The Visit Review: M. Night Shyamalan Scares Us Again


Although M. Night Shyamalan became one of our favorite filmmakers with his work on The Sixth Sense, Unbreakable and Signs, his last few films (The Last Airbender, After Earth) left us wondering if his Midas touch had faded a bit. He’s back in fine form with his latest, the horror-thriller/family drama The Visit.

news-the-visit-grandma-600

Shyamalan wrote and directed the feature and it returns him to his wheelhouse of spooking audiences with his trademark talent for terror, coupled with a family-centric tale that is chock full of messages that tug at our heartstrings.

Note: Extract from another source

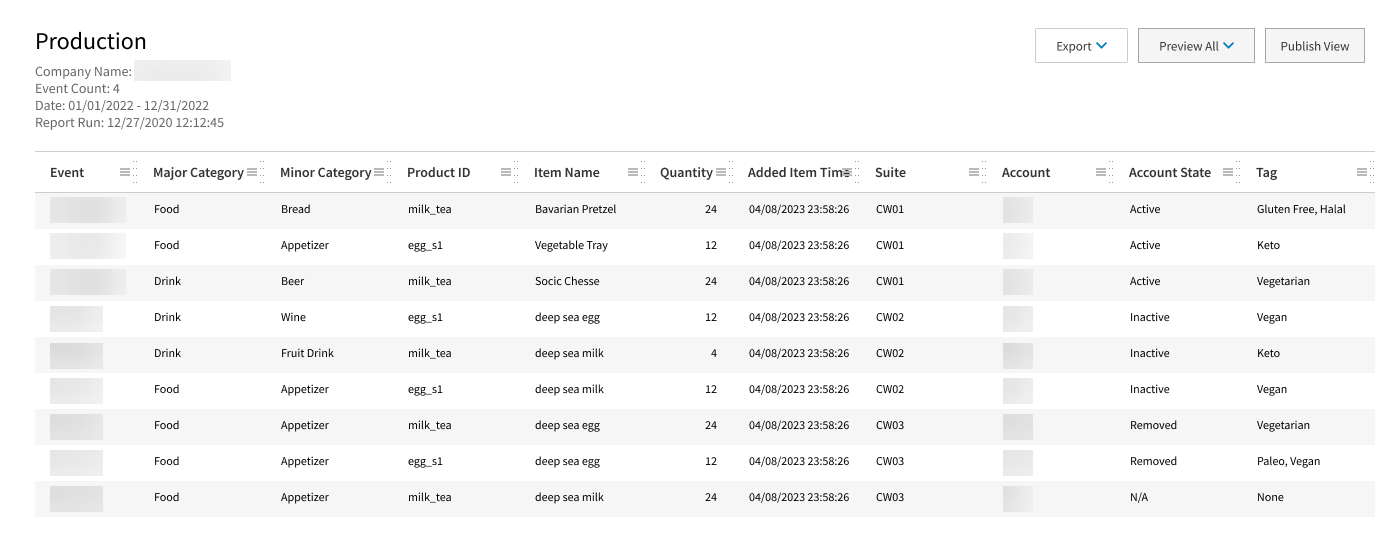The image size is (1396, 544).
Task: Click the Product ID column header label
Action: [438, 173]
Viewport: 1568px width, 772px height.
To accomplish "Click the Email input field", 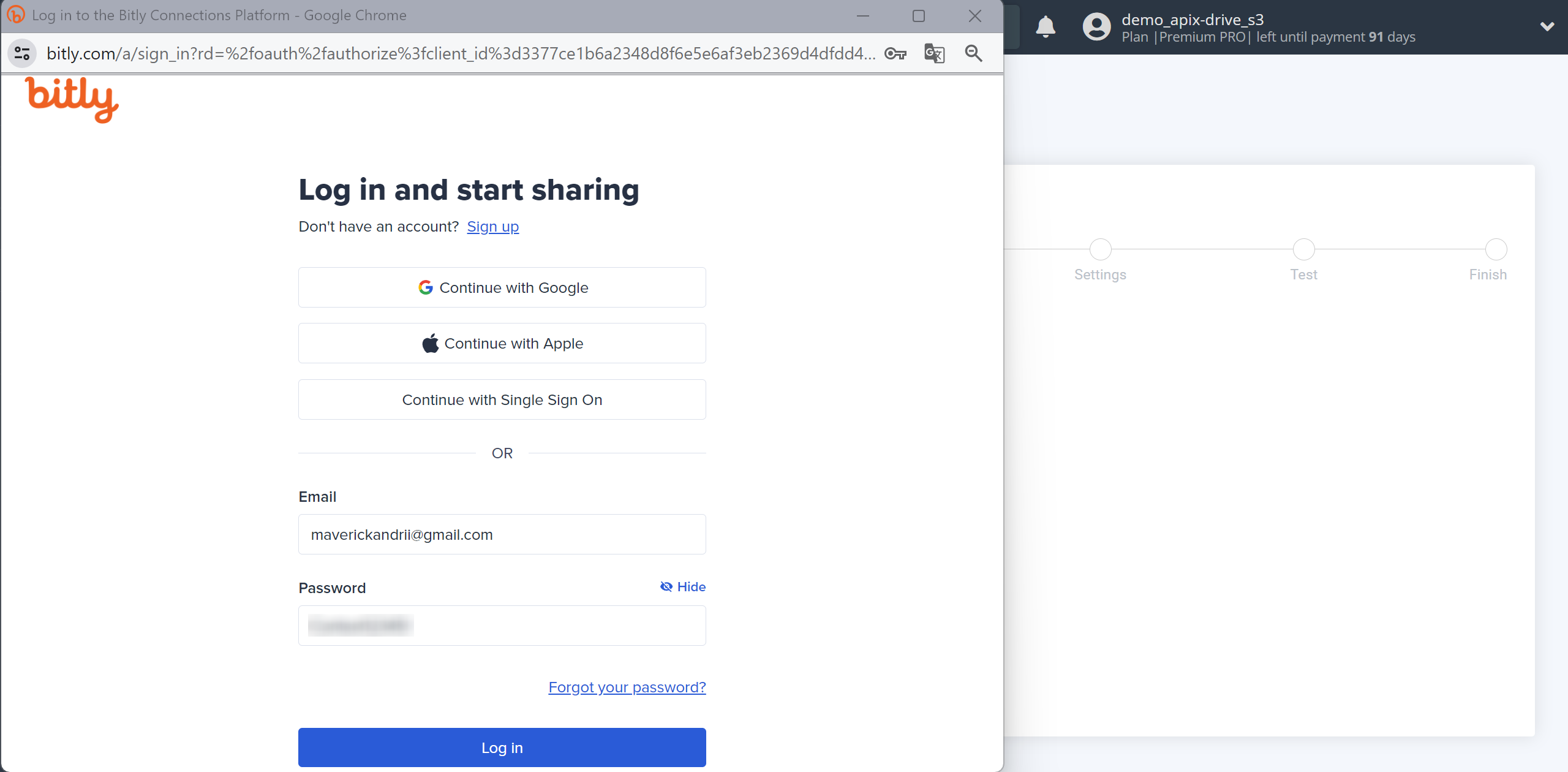I will coord(502,534).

Olivia DeJonge is Becca and Ed Oxenbould plays her younger brother Tyler. Their mother (Kathryn Hahn) left her parents’ home as a pregnant teenager and hasn’t spoken to them since. They reach out in an effort to meet their now teenage grandchildren and Becca and Tyler are eager to meet them, so they agree. Mom puts them on a train and they head to rural Pennsylvania.

They’re picked up by Nana (Deanna Dunagan) and Pop Pop (Peter McRobbie) and their weeklong discovery begins.

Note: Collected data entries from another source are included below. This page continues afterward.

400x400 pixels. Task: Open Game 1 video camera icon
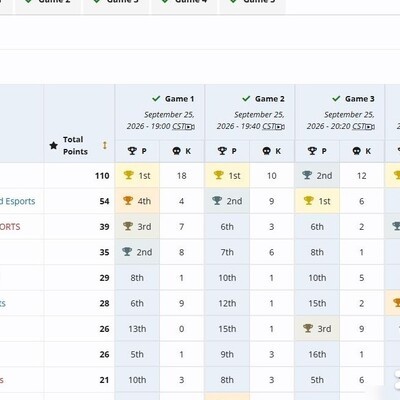pyautogui.click(x=190, y=127)
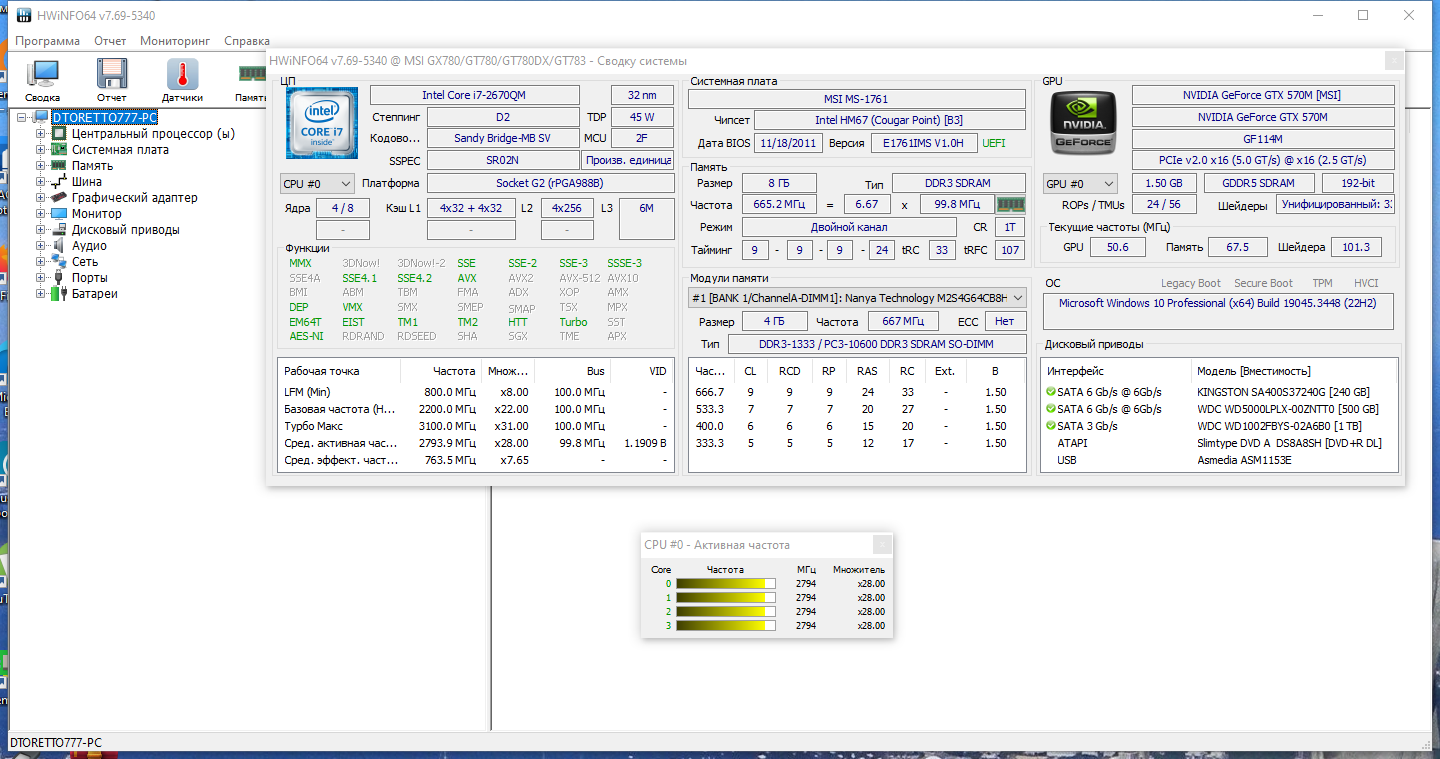Open the Справка menu
Viewport: 1440px width, 759px height.
(x=246, y=41)
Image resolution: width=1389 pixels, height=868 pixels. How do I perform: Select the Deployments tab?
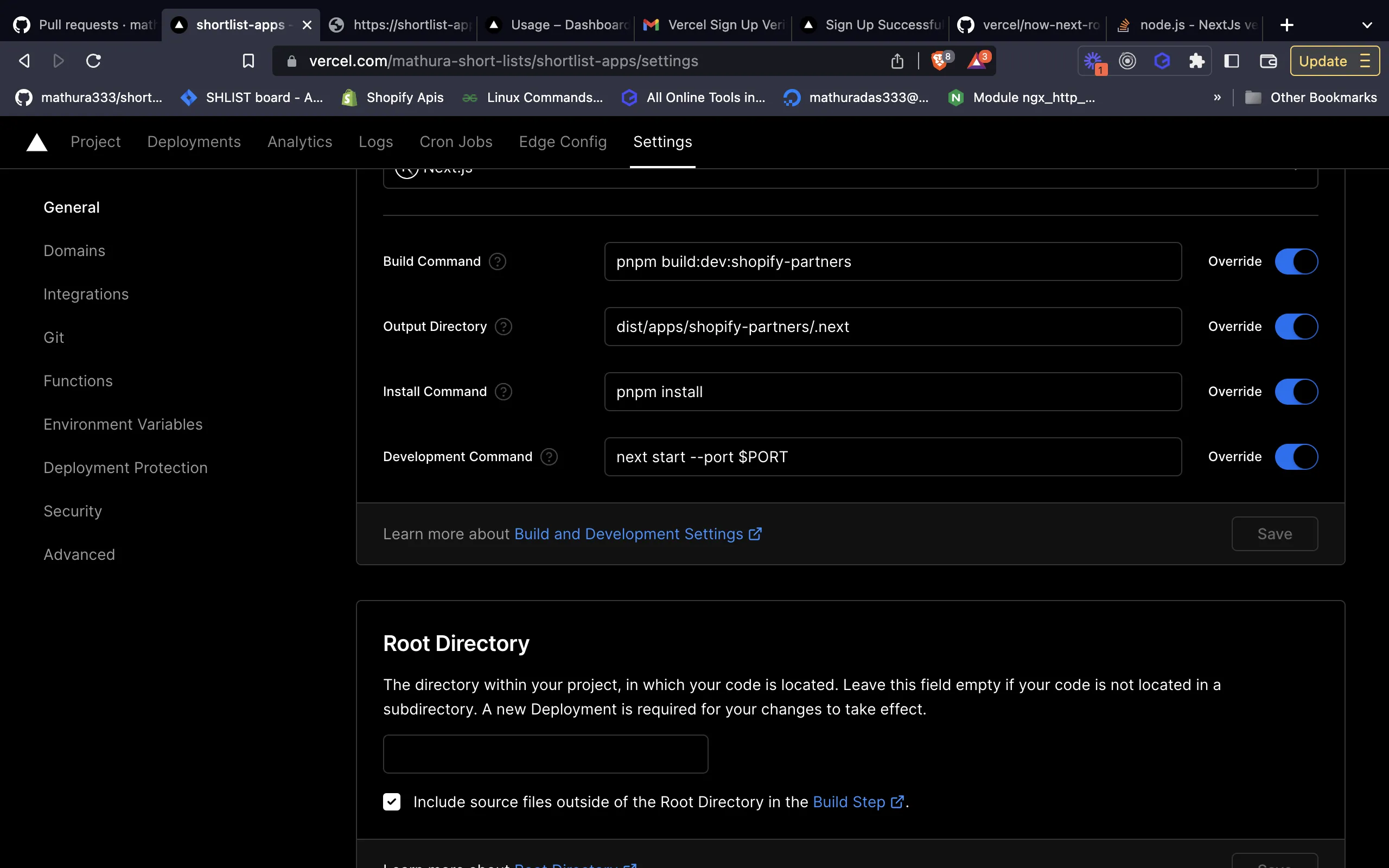click(193, 142)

What makes this a unique tale for Shyamalan is how it is a “found footage” or “point of view” picture. Becca is an aspiring filmmaker and she begins the film by video interviewing her mother to talk about the past and then hopes to make a documentary about her family and healing after a week of footage gathered at her grandparents’ house.

Visitstill1

There’s just one thing. Things become a little spooky at Nana and Pop Pop’s house. Night by night, the creep factor goes up and the kids at first chalk it up to senility and old age. Then, they truly start to worry.

The Visit works on so many levels and this is praise coming from someone who has not been impressed by found footage films of late.

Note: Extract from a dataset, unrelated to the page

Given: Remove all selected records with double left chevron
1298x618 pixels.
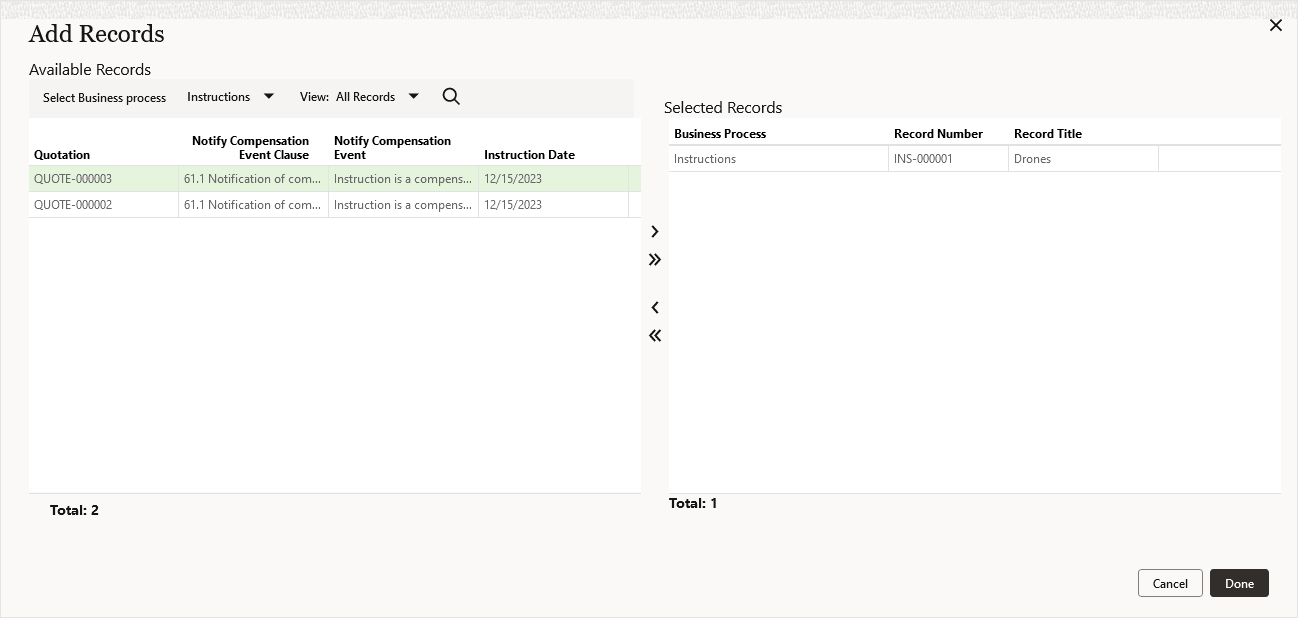Looking at the screenshot, I should point(655,335).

Shyamalan scored hugely with casting. The two teens are fantastic and carry this film on their shoulders. DeJonge sells the documentary angle with her adoration of filmmaking and why there is a camera recording everything that happens. Oxenbould is a slice of heaven in his ability to create laughs, more than we’ve ever seen in any Shyamalan film prior. In fact, the laughs abound and aid in the scares. Nothing works better in a horror film than ebbs and flows in emotion for the viewer.

Is Shyamalan back to form?

In his mind, he probably never stopped telling stories that sizzle. But for most audiences, yes, The Visit is a return to the M. Night Shyamalan that enthralled audiences for his first several movies. The Visit is a refreshing twist on things because it is found footage, a new method of storytelling for the veteran filmmaker. But what we have to point out is this is his first creative partnership with Jason Blum and his Blumhouse Productions and perhaps that also played into the effectiveness of this cinematic experience.

the-visit-3

Shyamalan has never had a person like Blum on the behind-the-camera end who could question his decisions, make suggestions and give notes that always have the film’s best interests in mind. The two will work together again in the future. That’s a Visit to the movies we look forward to making again (and, hopefully, again).